Prima il Papa, poi Matteo Renzi. Due incontri simbolici che sembrano preludere l’addio al Quirinale di Giorgio Napolitano. Una decisione annunciata dallo stesso Presidente nel momento in cui accettò il secondo mandato, un unicum in quasi 70 anni di storia repubblicana. In un momento critico nella recente storia italiana il capo dello Stato aveva deciso di assumersi nuovamente l’onere di essere la guida morale del Paese. Ponendo, tuttavia, una precisa condizione: il completamento dell’iter riformatore, almeno per quanto riguarda la legge elettorale.
Per Napolitano quello del Porcellum è stato un autentico cruccio e motivo di scontro con i partiti, in particolare quelli di centrodestra. Del resto il Presidente non ha mai interpretato il proprio ruolo come quello di un semplice “moderatore” equidistante. Il suo mandato sarà ricordato per la forte caratterizzazione politica. Sua la scelta, nel 2011, di concludere l’esperienza dell’ultimo governo Berlusconi. E sempre sua, dopo le tormentate elezioni del febbraio 2012, la decisione di creare un governo delle larghe intese, affidato prima a Enrico Letta e poi a Matteo Renzi. Del premier è sembrato apprezzare lo spirito riformista e, forse, non è un caso che sia stato l’ultimo che ha voluto incontrare in questi giorni. La politica continua a rallentare e il Patto del Nazareno (fortemente voluto dal Capo dello Stato) trema. Da una parte le fratture di Forza Italia, dall’altra le divisioni del Pd. Napolitano ha forse capito che i tempi del Parlamento non coincidono con le sue intenzioni. Il cambiamento deve passare attraverso una volontà condivisa, il più ampia possibile.
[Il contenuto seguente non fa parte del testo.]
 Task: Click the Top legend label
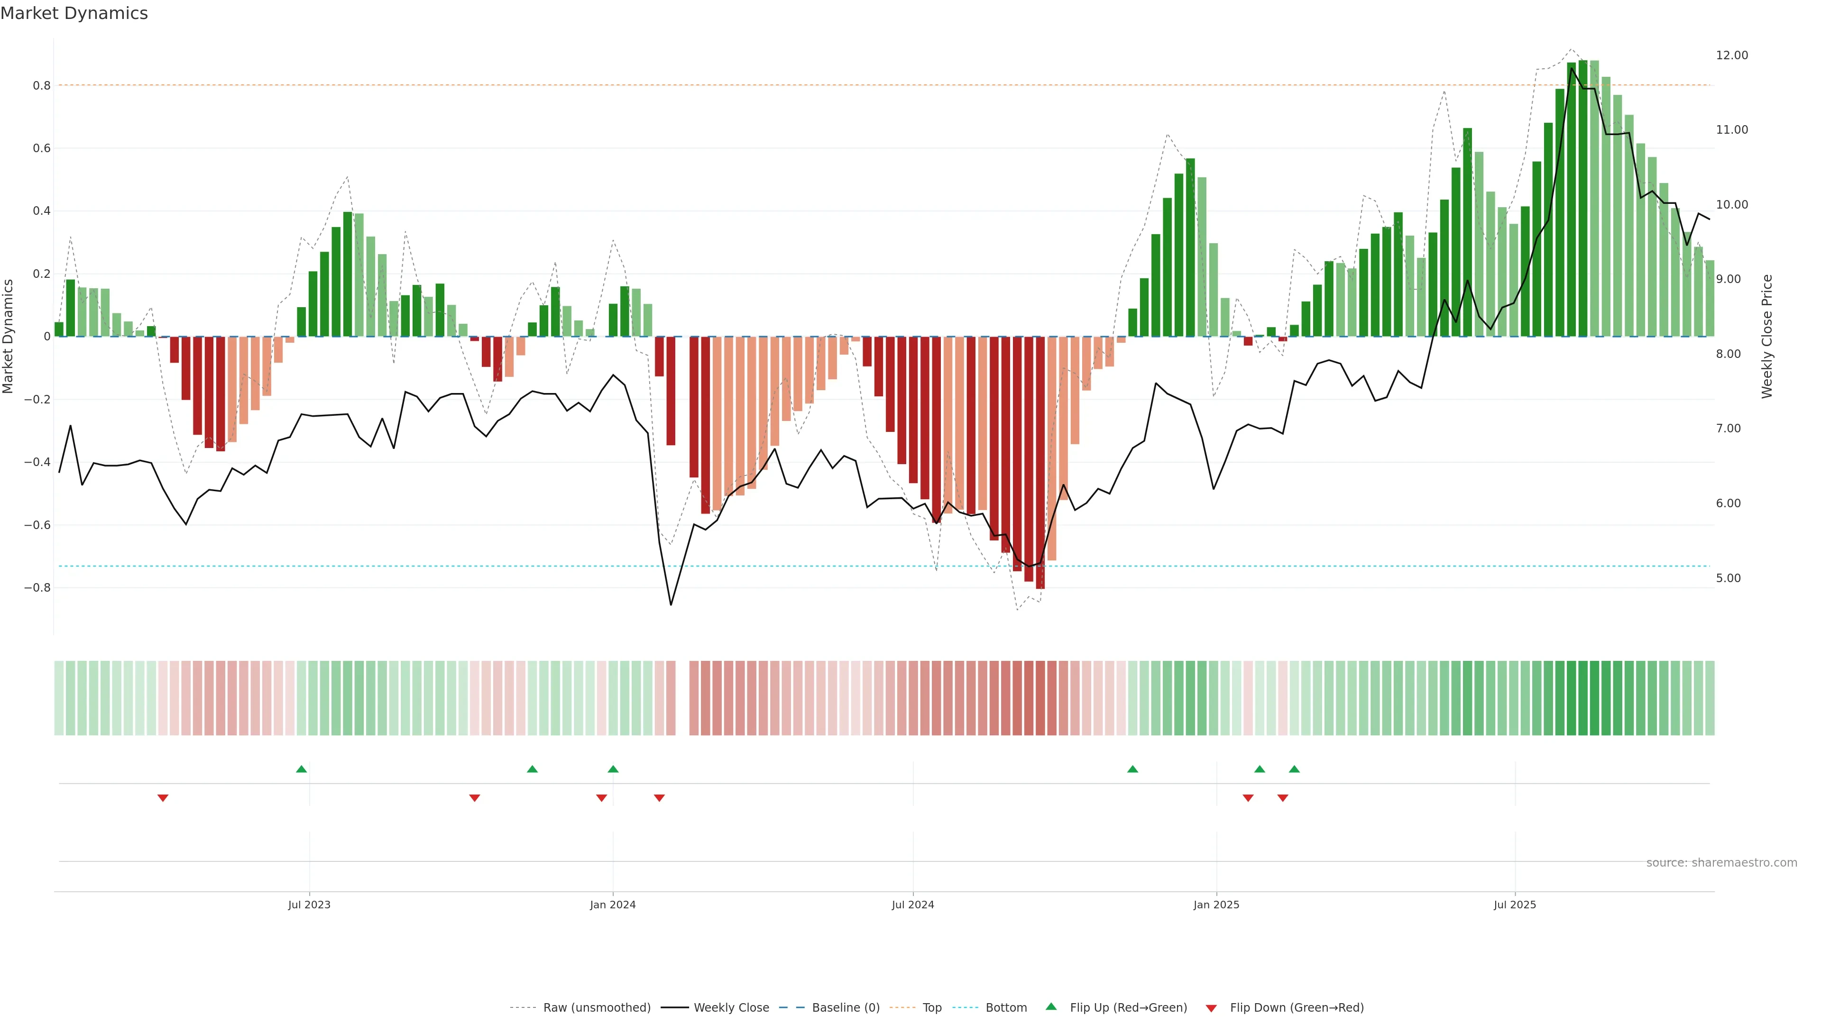[932, 1007]
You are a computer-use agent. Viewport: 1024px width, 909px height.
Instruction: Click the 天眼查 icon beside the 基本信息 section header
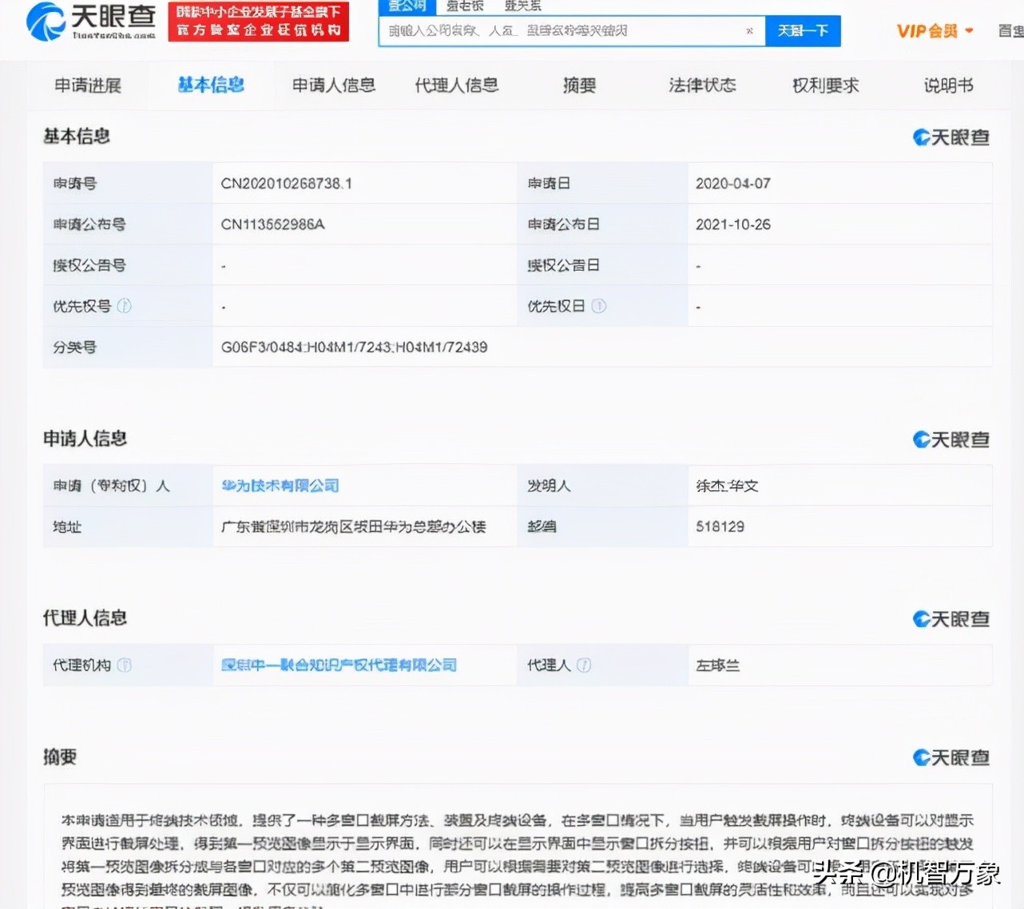point(951,137)
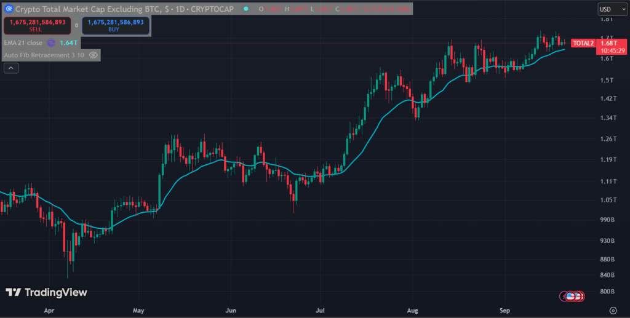The width and height of the screenshot is (630, 318).
Task: Click the 1.68T countdown price tag
Action: [611, 47]
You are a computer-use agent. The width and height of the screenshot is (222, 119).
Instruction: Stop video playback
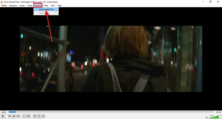point(14,116)
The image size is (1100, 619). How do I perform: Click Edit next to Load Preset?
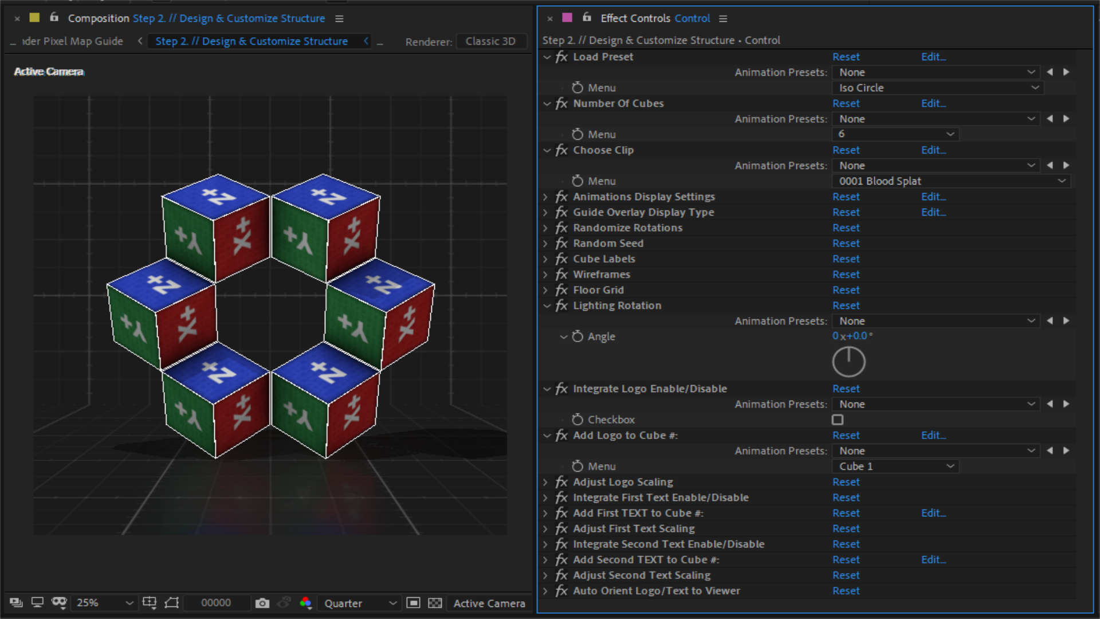click(x=933, y=57)
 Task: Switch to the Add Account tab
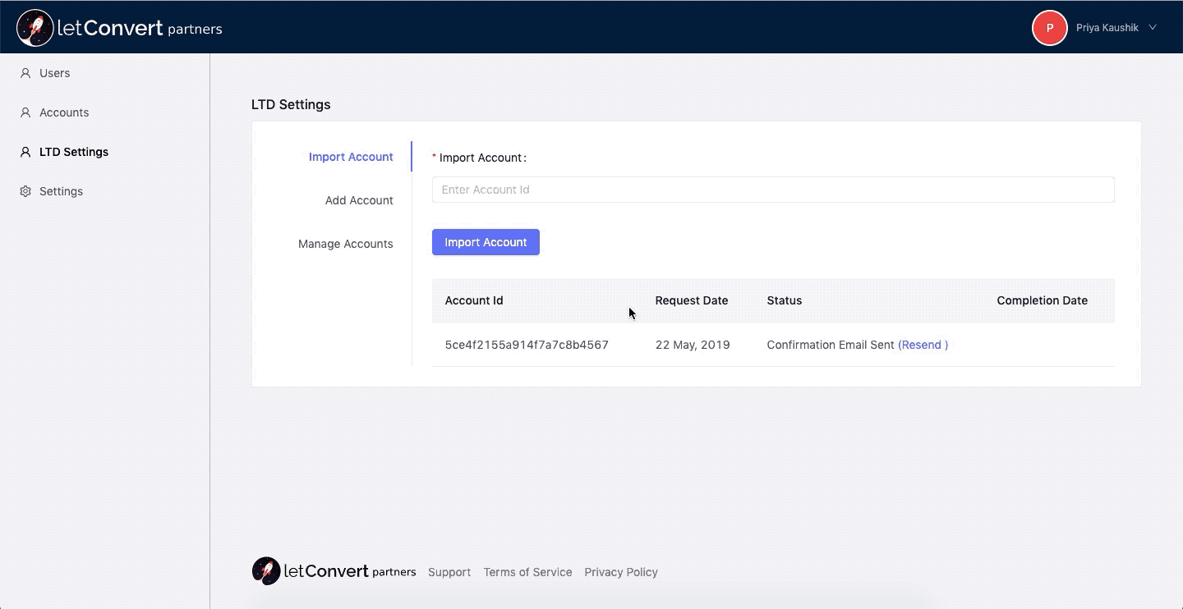[x=359, y=200]
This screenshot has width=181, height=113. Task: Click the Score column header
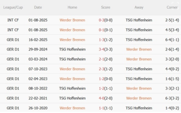[105, 7]
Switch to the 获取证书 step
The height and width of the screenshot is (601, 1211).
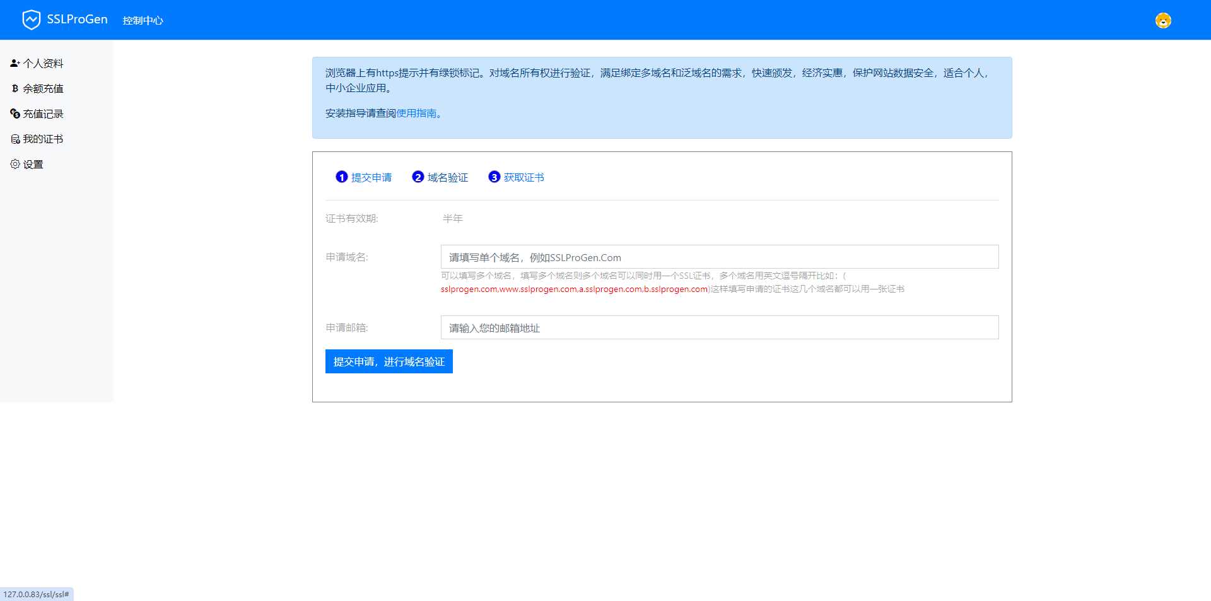[523, 177]
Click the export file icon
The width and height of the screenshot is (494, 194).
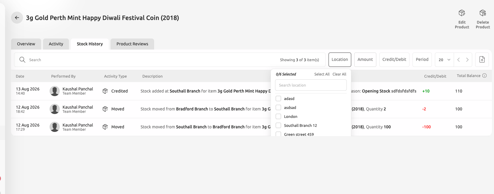(x=482, y=59)
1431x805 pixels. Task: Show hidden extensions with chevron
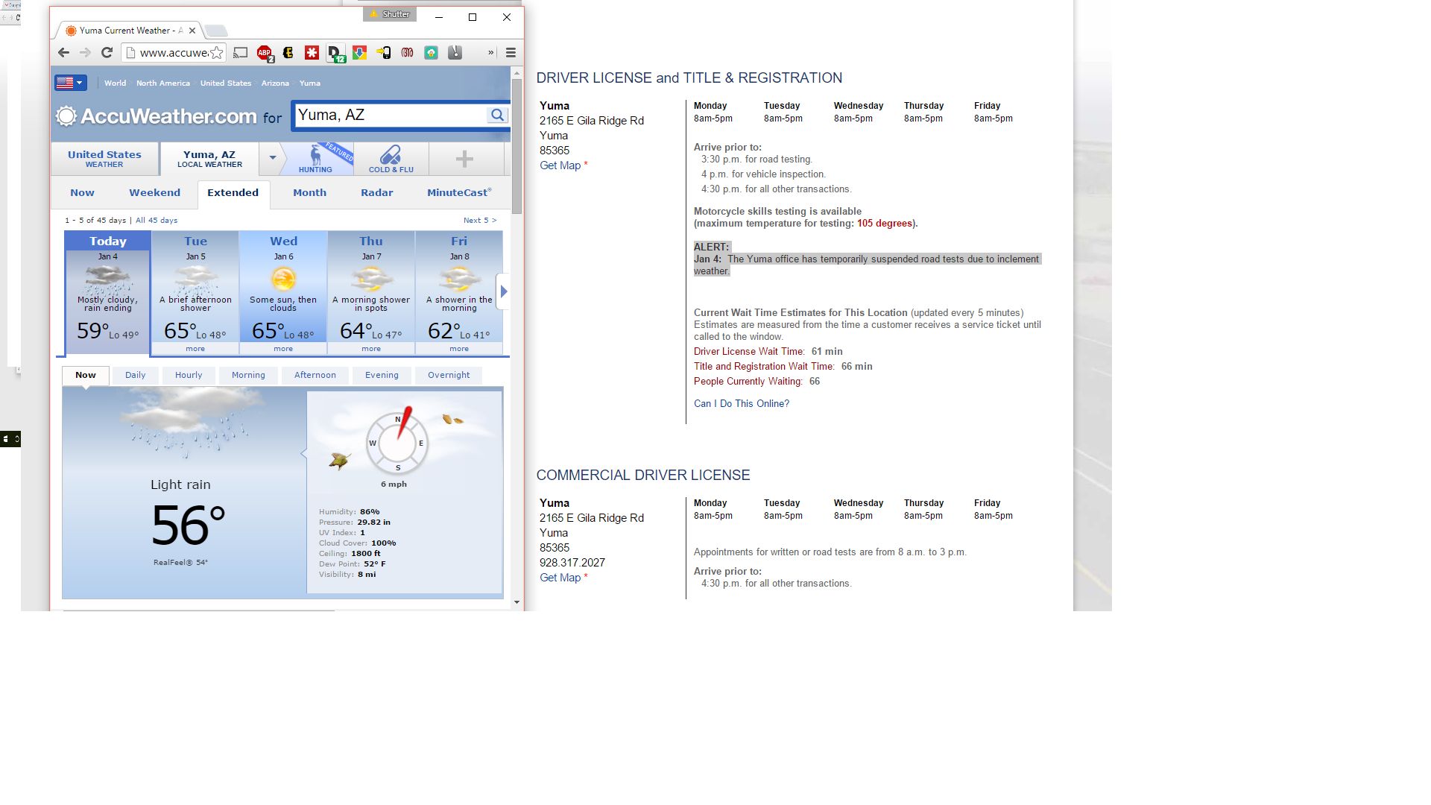click(490, 53)
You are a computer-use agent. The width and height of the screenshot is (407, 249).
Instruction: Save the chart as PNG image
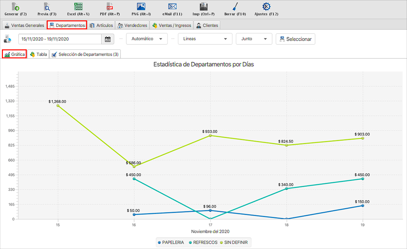141,7

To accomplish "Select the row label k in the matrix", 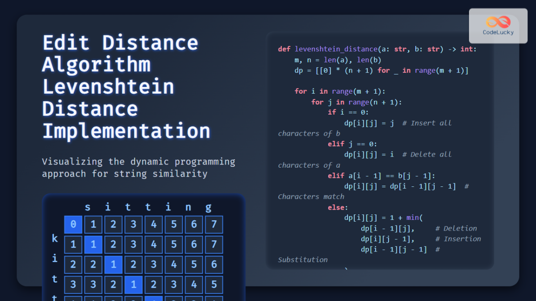I will tap(54, 239).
Ci troviamo all’alba della Terza Repubblica, che non sarà legata alle fortune personali di un uomo (così come la Seconda è stata strettamente connessa a Berlusconi) ma alle scelte di una nuova Costituente. Per raggiungere questo obbiettivo servirà ancora del tempo. Perché fare le riforme tanto per farle può risultare addirittura devastante, specie in un periodo di profonda crisi economica e sociale. Napolitano vede, quindi, esaurito il suo ruolo, peraltro esercitato (sia pur con le migliori intenzioni) ben oltre i compiti attribuiti dalla Costituzione al presidente della Repubblica. Una scelta dettata dall’inconsistenza di un politica che continua a far prevalere i propri interessi particolari a quelli del Paese. Forse sarà proprio il venire meno dell’ombrello del Quirinale a responsabilizzare i partiti. Il tempo è scaduto e il lungo addio al Colle di Re Giorgio è appena iniziato.